┌────────

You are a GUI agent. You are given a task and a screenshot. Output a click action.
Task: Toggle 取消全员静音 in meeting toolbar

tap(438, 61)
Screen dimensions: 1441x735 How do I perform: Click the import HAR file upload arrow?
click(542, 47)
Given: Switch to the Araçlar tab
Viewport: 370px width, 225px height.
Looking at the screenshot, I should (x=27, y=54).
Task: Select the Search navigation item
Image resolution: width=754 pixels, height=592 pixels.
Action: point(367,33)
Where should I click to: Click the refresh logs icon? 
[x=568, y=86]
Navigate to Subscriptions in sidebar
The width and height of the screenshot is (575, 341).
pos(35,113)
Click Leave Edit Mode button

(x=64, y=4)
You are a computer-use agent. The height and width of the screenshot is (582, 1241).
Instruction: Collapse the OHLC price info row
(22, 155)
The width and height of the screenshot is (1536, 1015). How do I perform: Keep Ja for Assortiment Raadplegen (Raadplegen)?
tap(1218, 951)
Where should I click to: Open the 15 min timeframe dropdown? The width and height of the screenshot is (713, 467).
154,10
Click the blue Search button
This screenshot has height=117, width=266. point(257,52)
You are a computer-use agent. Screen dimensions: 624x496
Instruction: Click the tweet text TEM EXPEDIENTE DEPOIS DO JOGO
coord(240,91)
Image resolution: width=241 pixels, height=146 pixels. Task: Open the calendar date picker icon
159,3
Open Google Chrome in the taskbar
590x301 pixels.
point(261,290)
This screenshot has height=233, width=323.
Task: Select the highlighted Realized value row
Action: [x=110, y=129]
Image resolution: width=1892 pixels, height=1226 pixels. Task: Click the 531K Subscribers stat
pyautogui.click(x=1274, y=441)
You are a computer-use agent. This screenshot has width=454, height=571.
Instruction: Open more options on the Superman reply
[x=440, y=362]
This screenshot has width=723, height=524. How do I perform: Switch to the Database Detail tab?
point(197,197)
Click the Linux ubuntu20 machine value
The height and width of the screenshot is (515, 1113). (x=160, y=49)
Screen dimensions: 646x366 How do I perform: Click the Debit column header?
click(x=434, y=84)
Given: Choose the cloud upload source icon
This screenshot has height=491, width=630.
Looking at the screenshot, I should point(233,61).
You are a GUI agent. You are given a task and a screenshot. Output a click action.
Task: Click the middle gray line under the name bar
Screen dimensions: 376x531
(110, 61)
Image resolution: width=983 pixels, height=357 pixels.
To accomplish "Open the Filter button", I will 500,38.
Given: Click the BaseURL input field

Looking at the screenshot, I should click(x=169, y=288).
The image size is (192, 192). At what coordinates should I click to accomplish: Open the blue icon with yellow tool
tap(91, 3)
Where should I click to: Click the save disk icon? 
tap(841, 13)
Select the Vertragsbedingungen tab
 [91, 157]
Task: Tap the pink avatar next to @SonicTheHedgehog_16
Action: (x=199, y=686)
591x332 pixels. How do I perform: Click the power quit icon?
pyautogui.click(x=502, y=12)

└────────

● Your instructions:
Copy exactly the lines from the one with "Click the Linux ubuntu20 machine value" down to the last line of the records above, and leave out everything else.

● Answer area:
Click the Linux ubuntu20 machine value
The height and width of the screenshot is (515, 1113). (x=160, y=49)
Screen dimensions: 646x366 How do I perform: Click the Debit column header?
click(x=434, y=84)
Given: Choose the cloud upload source icon
This screenshot has height=491, width=630.
Looking at the screenshot, I should point(233,61).
You are a GUI agent. You are given a task and a screenshot. Output a click action.
Task: Click the middle gray line under the name bar
Screen dimensions: 376x531
(110, 61)
Image resolution: width=983 pixels, height=357 pixels.
To accomplish "Open the Filter button", I will 500,38.
Given: Click the BaseURL input field

Looking at the screenshot, I should click(x=169, y=288).
The image size is (192, 192). At what coordinates should I click to accomplish: Open the blue icon with yellow tool
tap(91, 3)
Where should I click to: Click the save disk icon? 
tap(841, 13)
Select the Vertragsbedingungen tab
 [91, 157]
Task: Tap the pink avatar next to @SonicTheHedgehog_16
Action: (x=199, y=686)
591x332 pixels. How do I perform: Click the power quit icon?
pyautogui.click(x=502, y=12)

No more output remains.